What is NFM-P user security?
NFM-P user management scope
NSP Users and Security, rather than the NFM-P, manages NFM-P GUI client access. To gain GUI client access, an NFM-P operator must sign in to the NSP UI.
Note: NFM-P user management is limited to NFM-P XML API client access; for such users, the NFM-P user group properties define the level of XML API access using the mechanisms described below.
User security mechanisms
This section describes the NFM-P user security mechanisms for providing and restricting access to various objects and functions.

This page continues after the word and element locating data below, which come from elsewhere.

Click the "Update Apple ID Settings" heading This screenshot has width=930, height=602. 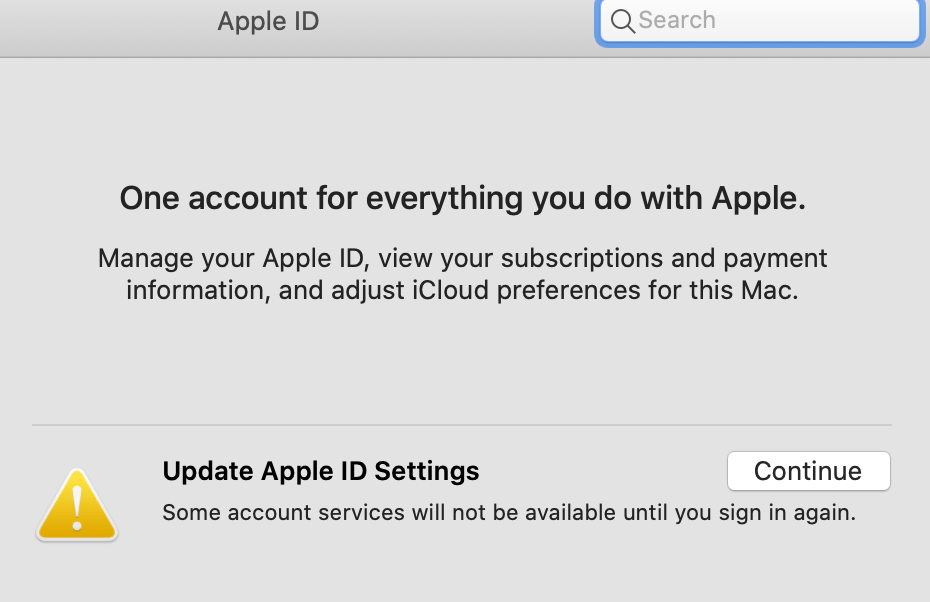tap(321, 471)
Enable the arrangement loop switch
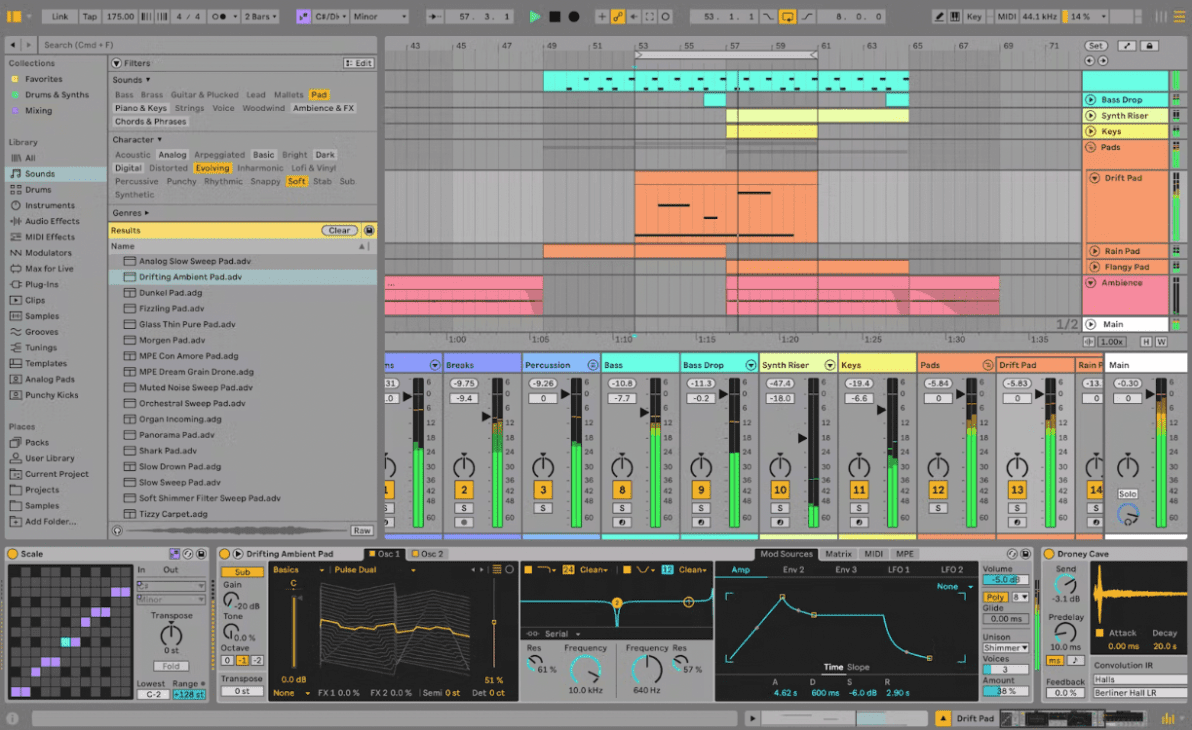Viewport: 1192px width, 730px height. click(x=788, y=16)
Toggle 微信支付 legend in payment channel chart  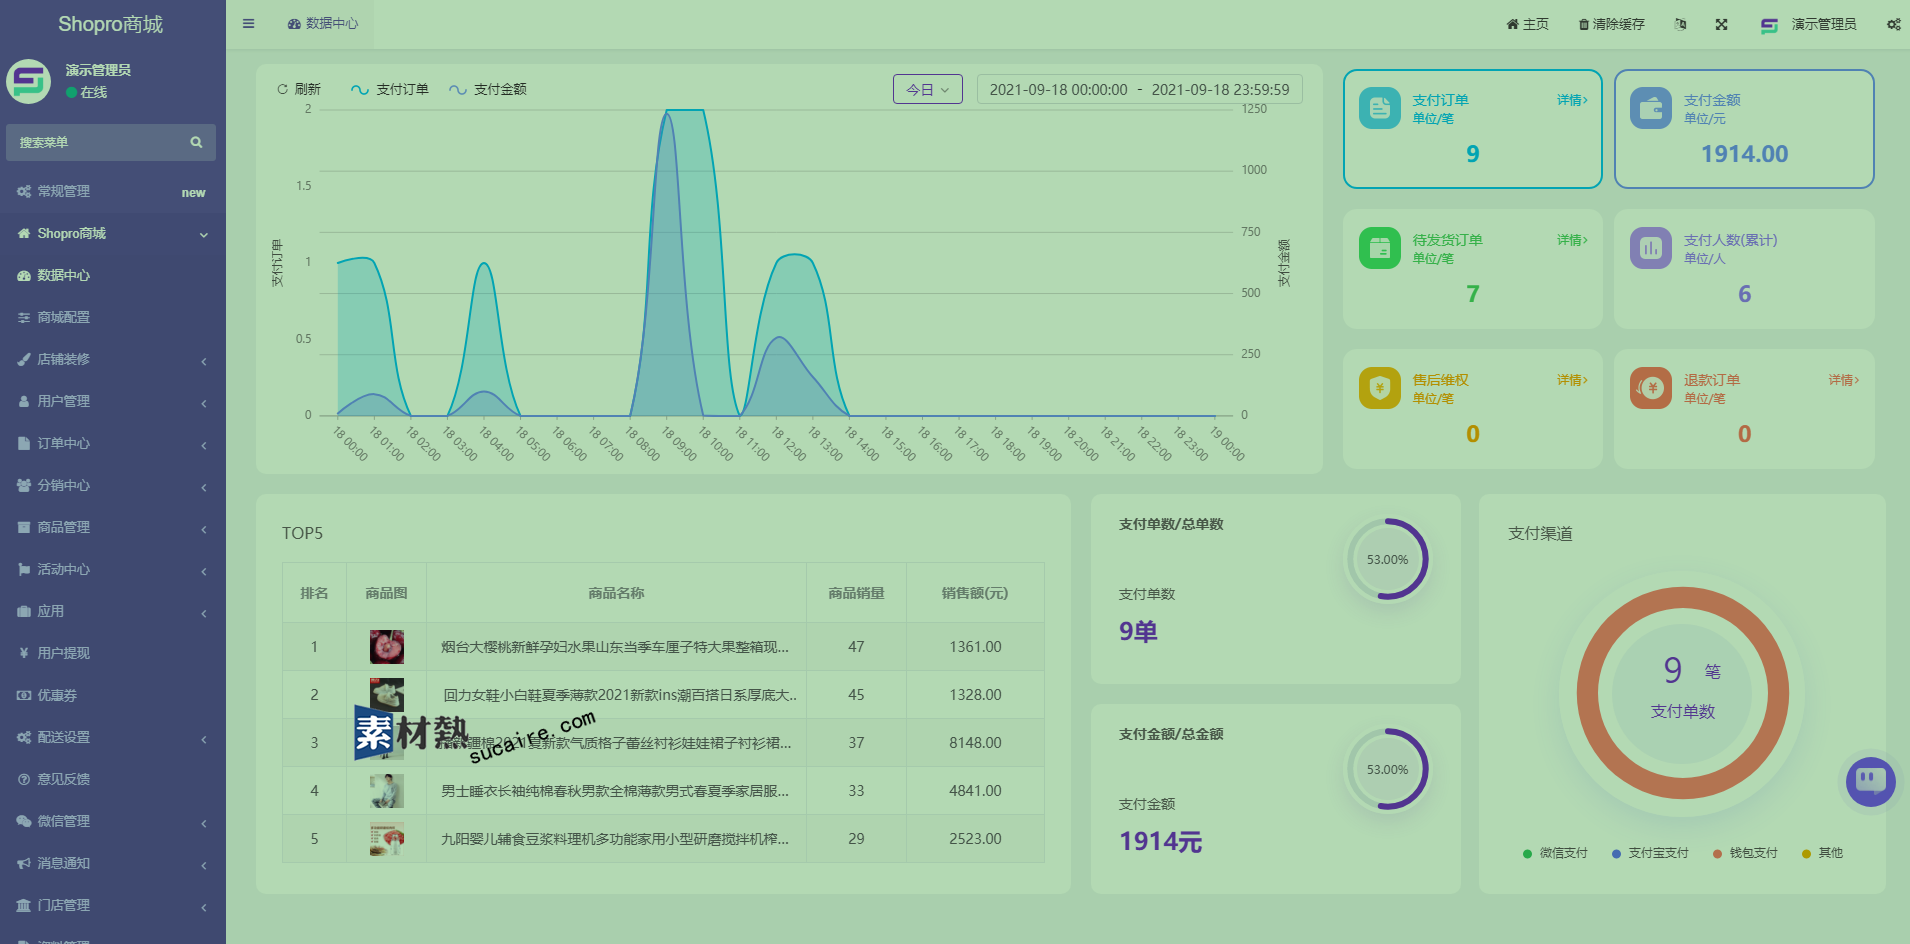pos(1555,853)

NFM-P user security includes the following:
-
user group and account management, which involves the following elements:
-
Scope of command roles — contains the roles that define the level of user control in NFM-P functional areas such as the read, create, update, and delete access permissions
-
Scope of command profiles — contains the appropriate scope of command role for the types of tasks to be performed
-
Span of control — list of objects to which a user has access
-
Span of control profiles — contains the required spans that allow group access to specific NFM-P objects
-
Span rules — directs the NFM-P to add new services to other spans in addition to the Default Service span
-
-
global security parameters such as password expiry periods, the allowed number of login attempts, and any automated security e-mail notifications.
-
managing user-group workspaces, which are customized configurations of NFM-P GUI elements; see “NFM-P custom workspaces” in the NSP NFM-P User Guide for comprehensive workspace information
-
deleting NFM-P security elements that are no longer required, such as inactive user accounts or user groups.
-
configuring task monitoring parameters and monitoring the progress of operational tasks:
Note: See Appendix A, Classic management scope of command roles and permissions for a list of the permissions, access levels, and descriptions of all predefined scope of command roles and profiles.